Bowden’s resignation comes less than two weeks after SI.com reported that the top prospect formerly known as 19-year-old Esmailyn “Smiley” Gonzalez - who received a $1.4 million signing bonus under Bowden’s watch in July 2006 - is actually 23 year-old Carlos Daniel Alvarez Lugo and just days after the team fired Bowden’s assistant, Jose Rijo. Both men are under investigation by the FBI and Major League Baseball’s department of investigations, which are looking into allegations regarding the skimming of Latin American players’ bonus money. Bowden has denied any wrongdoing.

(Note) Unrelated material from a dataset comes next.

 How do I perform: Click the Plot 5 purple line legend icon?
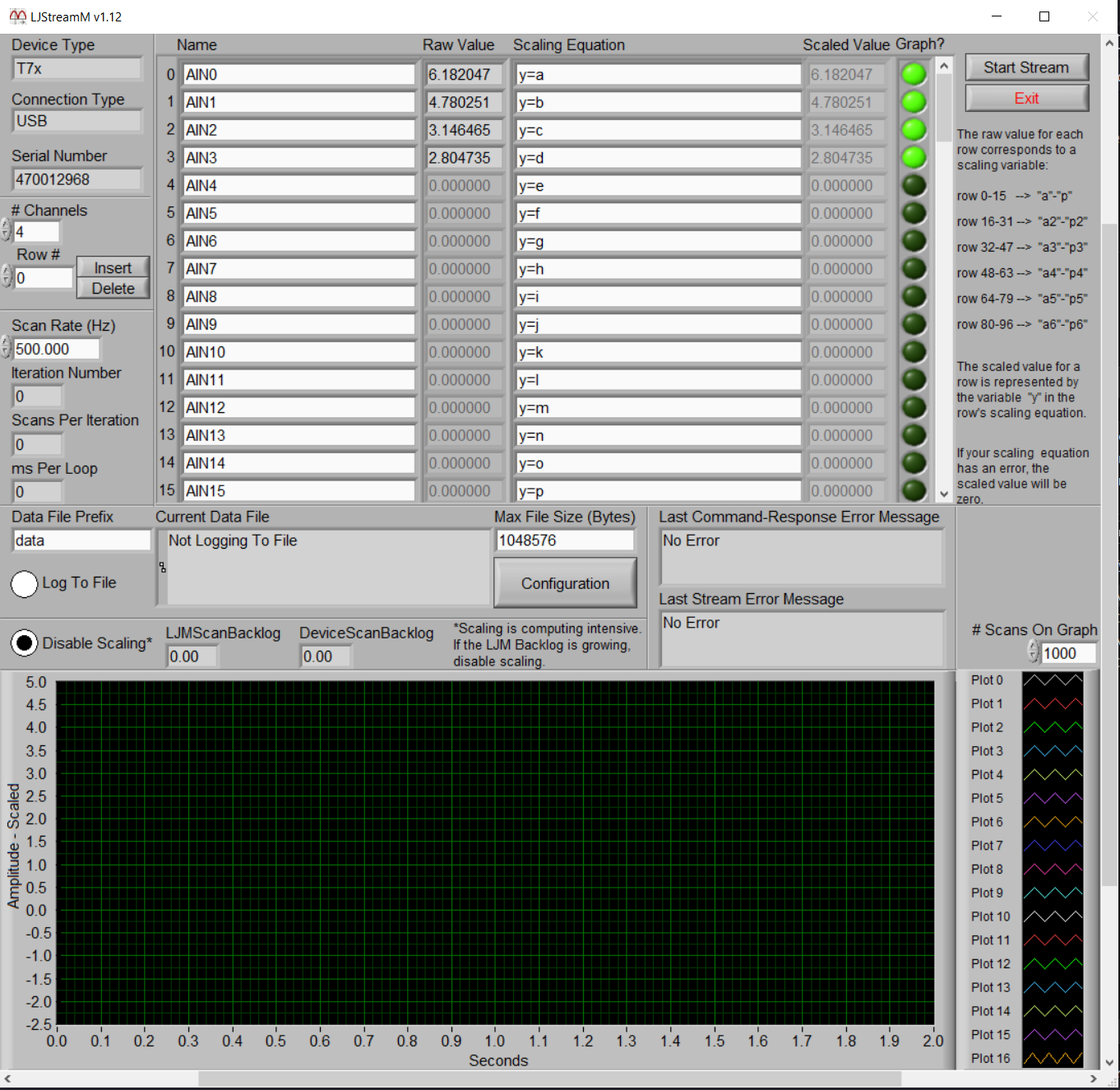click(1053, 798)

Bowden was on the hot seat even before the Smiley fiasco. The Nationals have regressed since they finished 81-81 in 2005, their inaugural season in D.C., bottoming out last season at 59-102. Bowden famously failed to trade outfielder Alfonso Soriano in 2006 when it became clear he’d leave that offseason for a big money contract, and the Nats got only a compensatory draft choice in return when one of the game’s best power-speed threats signed an eight-year, $136 million deal with the Cubs. Last season the Nats failed to sign the No. 9 overall pick in the draft, Missouri right-hander Aaron Crow, in a dispute over somewhere between $500,000 and $700,000. Bowden was also arrested for drunk driving in April 2006.
The Nationals appeared to be making progress with player development under Bowden’s watch, as Baseball America ranked the team’s farm system as the ninth best in baseball in 2008 after a last-place ranking in 2007. However, the botched Crow negotiations and slower-than-expected development of some of the organization’s more high-profile prospects led the publication to drop them back to 21st in its 2009 rankings even before the Smiley revelation. His biggest accomplishment as Nats GM may be drafting franchise cornerstone third baseman Ryan Zimmerman in 2005, though many were pleased by the recent signing of free agent slugger Adam Dunn to a two-year, $20 million deal. Only time will tell if Bowden’s trades for high-upside outfielders Lastings Milledge and Elijah Dukes will pay dividends, but the fact is that most of his other moves have not.
Team president Stan Kasten hasn’t named a replacement for Bowden. “I can tell you that we are not missing a beat,” he said. “Our staff has a meeting tomorrow morning - first thing. I’m not going to say anything to you about the next steps for a while. There is a reason for that. It would be unwise to speculate or guess what’s going on. I have some things I’m working on and things I have to think about.”
Bowden’s resignation gives the Nats a sorely needed opportunity to turn over a new leaf, and the franchise is better off now than it was yesterday. “It’s an emotional decision,” Bowden said. “It saddens me, but I feel it’s in the best interest of two of the things I love the most - that’s the Washington Nationals and baseball.”